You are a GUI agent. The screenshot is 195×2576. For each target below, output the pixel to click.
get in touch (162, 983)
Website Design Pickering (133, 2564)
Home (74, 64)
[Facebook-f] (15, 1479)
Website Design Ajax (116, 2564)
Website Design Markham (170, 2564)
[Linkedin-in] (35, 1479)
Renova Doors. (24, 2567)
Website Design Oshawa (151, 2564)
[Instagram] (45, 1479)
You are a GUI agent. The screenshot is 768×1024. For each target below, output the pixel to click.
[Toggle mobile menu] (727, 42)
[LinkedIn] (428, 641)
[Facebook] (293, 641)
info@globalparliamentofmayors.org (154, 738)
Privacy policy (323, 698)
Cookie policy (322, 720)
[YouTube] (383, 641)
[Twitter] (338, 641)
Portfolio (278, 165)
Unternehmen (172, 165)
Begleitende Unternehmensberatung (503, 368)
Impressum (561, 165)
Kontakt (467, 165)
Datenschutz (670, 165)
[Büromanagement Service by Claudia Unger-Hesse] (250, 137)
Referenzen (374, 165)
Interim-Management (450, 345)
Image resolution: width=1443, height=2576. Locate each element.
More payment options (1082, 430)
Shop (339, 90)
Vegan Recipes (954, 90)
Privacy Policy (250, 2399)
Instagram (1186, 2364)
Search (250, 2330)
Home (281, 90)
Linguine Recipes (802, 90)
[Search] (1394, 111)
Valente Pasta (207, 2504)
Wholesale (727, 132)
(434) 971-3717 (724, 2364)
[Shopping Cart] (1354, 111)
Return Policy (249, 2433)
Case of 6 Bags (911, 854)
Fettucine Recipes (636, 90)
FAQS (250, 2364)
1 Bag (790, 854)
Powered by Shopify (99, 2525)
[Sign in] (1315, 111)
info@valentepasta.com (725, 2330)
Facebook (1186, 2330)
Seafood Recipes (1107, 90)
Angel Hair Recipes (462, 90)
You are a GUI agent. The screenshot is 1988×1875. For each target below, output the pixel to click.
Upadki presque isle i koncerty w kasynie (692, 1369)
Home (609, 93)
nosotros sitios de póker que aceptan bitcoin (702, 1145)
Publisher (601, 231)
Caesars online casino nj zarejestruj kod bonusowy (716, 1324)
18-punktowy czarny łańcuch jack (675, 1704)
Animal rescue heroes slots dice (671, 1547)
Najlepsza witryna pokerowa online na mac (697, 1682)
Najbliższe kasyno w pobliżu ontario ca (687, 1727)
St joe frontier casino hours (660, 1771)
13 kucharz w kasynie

Work order. Each record above must be output without any alteration.

Task solution.
You are a GUI agent. The screenshot is 195×2576. For each target below, output the pixel to click.
get in touch (162, 983)
Website Design Pickering (133, 2564)
Home (74, 64)
[Facebook-f] (15, 1479)
Website Design Ajax (116, 2564)
Website Design Markham (170, 2564)
[Linkedin-in] (35, 1479)
Renova Doors. (24, 2567)
Website Design Oshawa (151, 2564)
[Instagram] (45, 1479)
You are a GUI agent. The screenshot is 768×1024. For each target below, output the pixel to click.
[Toggle mobile menu] (727, 42)
[LinkedIn] (428, 641)
[Facebook] (293, 641)
info@globalparliamentofmayors.org (154, 738)
Privacy policy (323, 698)
Cookie policy (322, 720)
[YouTube] (383, 641)
[Twitter] (338, 641)
Portfolio (278, 165)
Unternehmen (172, 165)
Begleitende Unternehmensberatung (503, 368)
Impressum (561, 165)
Kontakt (467, 165)
Datenschutz (670, 165)
[Büromanagement Service by Claudia Unger-Hesse] (250, 137)
Referenzen (374, 165)
Interim-Management (450, 345)
Image resolution: width=1443, height=2576. Locate each element.
More payment options (1082, 430)
Shop (339, 90)
Vegan Recipes (954, 90)
Privacy Policy (250, 2399)
Instagram (1186, 2364)
Search (250, 2330)
Home (281, 90)
Linguine Recipes (802, 90)
[Search] (1394, 111)
Valente Pasta (207, 2504)
Wholesale (727, 132)
(434) 971-3717 (724, 2364)
[Shopping Cart] (1354, 111)
Return Policy (249, 2433)
Case of 6 Bags (911, 854)
Fettucine Recipes (636, 90)
FAQS (250, 2364)
1 Bag (790, 854)
Powered by Shopify (99, 2525)
[Sign in] (1315, 111)
info@valentepasta.com (725, 2330)
Facebook (1186, 2330)
Seafood Recipes (1107, 90)
Angel Hair Recipes (462, 90)
You are a GUI agent. The screenshot is 1988×1875. For each target below, output the pixel to click.
Upadki presque isle i koncerty w kasynie (692, 1369)
Home (609, 93)
nosotros sitios de póker que aceptan bitcoin (702, 1145)
Publisher (601, 231)
Caesars online casino nj zarejestruj kod bonusowy (716, 1324)
18-punktowy czarny łańcuch jack (675, 1704)
Animal rescue heroes slots dice (671, 1547)
Najlepsza witryna pokerowa online na mac (697, 1682)
Najbliższe kasyno w pobliżu ontario ca (687, 1727)
St joe frontier casino hours (660, 1771)
13 kucharz w kasynie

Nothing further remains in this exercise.